In today's business world, information about the customer is a necessity for a businesses trying to maximize its profits. A new, and important, tool in gaining this knowledge is Data Mining. Data Mining is a set of automated procedures used to find previously unknown patterns and relationships in data. These patterns and relationships, once extracted, can be used to make valid predictions about the behavior of the customer.
Data Mining is generally used for four main tasks: (1) to improve the process of making new customers and retaining customers; (2) to reduce fraud; (3) to identify internal wastefulness and deal with that wastefulness in operations, and (4) to chart unexplored areas of the internet (Cavoukian). The fulfillment of these tasks can be enhanced if appropriate data has been collected and if that data is stored in a data warehouse. According to Stanford University, "A Data Warehouse is a repository of integrated information, available for queries and analysis. Data and information are extracted from heterogeneous sources as they are generated.This makes it much easier and more efficient to run queries over data that originally came from different sources." When data about an organization's practices is easier to access, it becomes more economical to mine. "Without the pool of validated and scrubbed data that a data warehouse provides, the data mining process requires considerable additional effort to pre-process the data" (SAS Institute).

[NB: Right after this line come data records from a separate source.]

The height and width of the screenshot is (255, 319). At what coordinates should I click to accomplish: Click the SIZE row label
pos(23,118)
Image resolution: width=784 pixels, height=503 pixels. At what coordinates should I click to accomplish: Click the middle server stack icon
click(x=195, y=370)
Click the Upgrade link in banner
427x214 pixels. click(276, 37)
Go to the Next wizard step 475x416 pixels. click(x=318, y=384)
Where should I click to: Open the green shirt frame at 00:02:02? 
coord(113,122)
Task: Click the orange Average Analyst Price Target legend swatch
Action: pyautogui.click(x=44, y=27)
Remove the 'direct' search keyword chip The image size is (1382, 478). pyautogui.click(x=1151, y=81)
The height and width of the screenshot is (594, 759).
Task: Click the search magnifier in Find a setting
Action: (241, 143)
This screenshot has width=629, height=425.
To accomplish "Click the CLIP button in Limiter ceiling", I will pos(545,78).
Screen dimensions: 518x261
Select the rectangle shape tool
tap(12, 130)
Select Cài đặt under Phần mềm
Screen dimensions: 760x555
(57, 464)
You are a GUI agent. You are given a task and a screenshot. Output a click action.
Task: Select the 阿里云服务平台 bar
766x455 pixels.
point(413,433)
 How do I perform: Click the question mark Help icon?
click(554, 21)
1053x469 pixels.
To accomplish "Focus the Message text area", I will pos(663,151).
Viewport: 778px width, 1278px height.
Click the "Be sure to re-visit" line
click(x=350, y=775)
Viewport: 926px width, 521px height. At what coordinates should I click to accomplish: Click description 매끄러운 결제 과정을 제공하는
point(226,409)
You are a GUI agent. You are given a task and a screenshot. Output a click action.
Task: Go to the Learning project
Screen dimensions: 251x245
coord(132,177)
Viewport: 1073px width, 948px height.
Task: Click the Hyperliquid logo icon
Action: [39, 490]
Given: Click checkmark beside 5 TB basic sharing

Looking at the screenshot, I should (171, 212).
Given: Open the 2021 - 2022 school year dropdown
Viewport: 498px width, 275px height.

There are several different types of models and algorithms used to "mine" the data. These include, but are not limited to, neural networks, decision trees, rule induction, boosting, and genetic algorithms.
.
Neural networks are physical cellular systems which can acquire, store, and .
utilize experiential knowledge (Zurada). Neural networks offer a way to efficiently model large and complex problems. Decision trees are diagrams used for making decisions in business or computer programming.